When Performance and Philosophy Become Design Materials
Dialogues Between Dance and Interaction Design / Susan Kozel
Can we re-enact the experiences and histories of others? Are there ethical implications when affect becomes a design material? Can the performative methods currently used in human-computer interaction (HCI) design be refined and expanded using dance improvisation?
These divergent questions are starting points for this talk about body-based approaches to design and HCI. Phenomenology and digital media scholar Susan Kozel will offer a somatic counterpoint to the material turn in performance and design. Kozel’s method is informed by the Scandinavian design context and draws from a range of somatic and improvisatory practices that feed into movement and dance improvisation. This talk emphasizes the applied qualities of performativity and phenomenology, exploring the potential for practical and material performances of bodies, memories, and data. Kozel’s personal research opens out various strands from the Living Archives research project at Malmö University in Sweden.

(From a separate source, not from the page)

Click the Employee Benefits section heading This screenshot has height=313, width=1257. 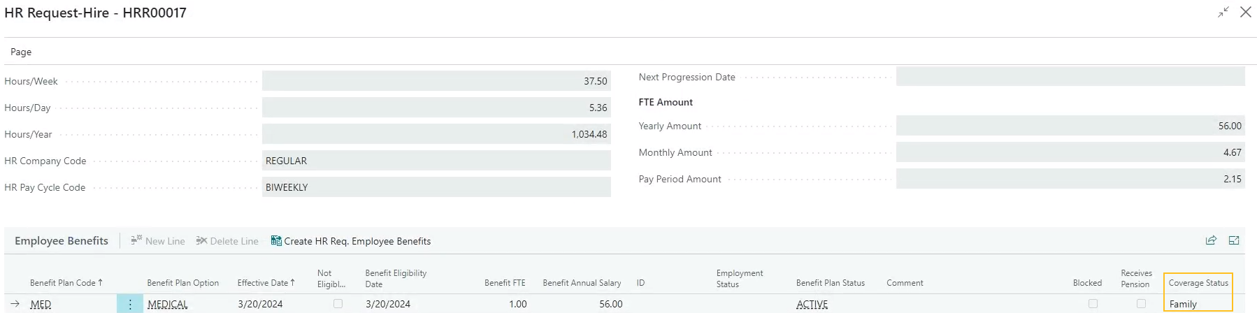point(62,240)
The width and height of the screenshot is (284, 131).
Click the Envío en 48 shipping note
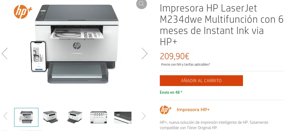pyautogui.click(x=171, y=92)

Susan Kozel is a Professor with the School of Arts and Culture at Malmö University whose work explores the convergence of philosophy, dance, and media technologies. Kozel’s research is foundational to understanding the body and phenomenology in digital culture. She teaches for the Interaction Design program and is Project Leader of the major research project Living Archives funded by the Swedish National Research Council. Kozel has an active artistic practice and has published widely on topics from affect to archiving, ubiquitous technologies to electronic music. Publications include the monograph Closer: Performance, Technologies, Phenomenology; and the articles “Devices of Existence: Contact Improvisation, Mobile Performances, and Dancing through Twitter” in Improvisation and Social Aesthetics , and “AffeXity: Performing Affect using Augmented Reality” in Fibreculture Journal. Kozel’s current research considers politics, philosophies, and embodied practices of what Kozel calls Affective Choreographies.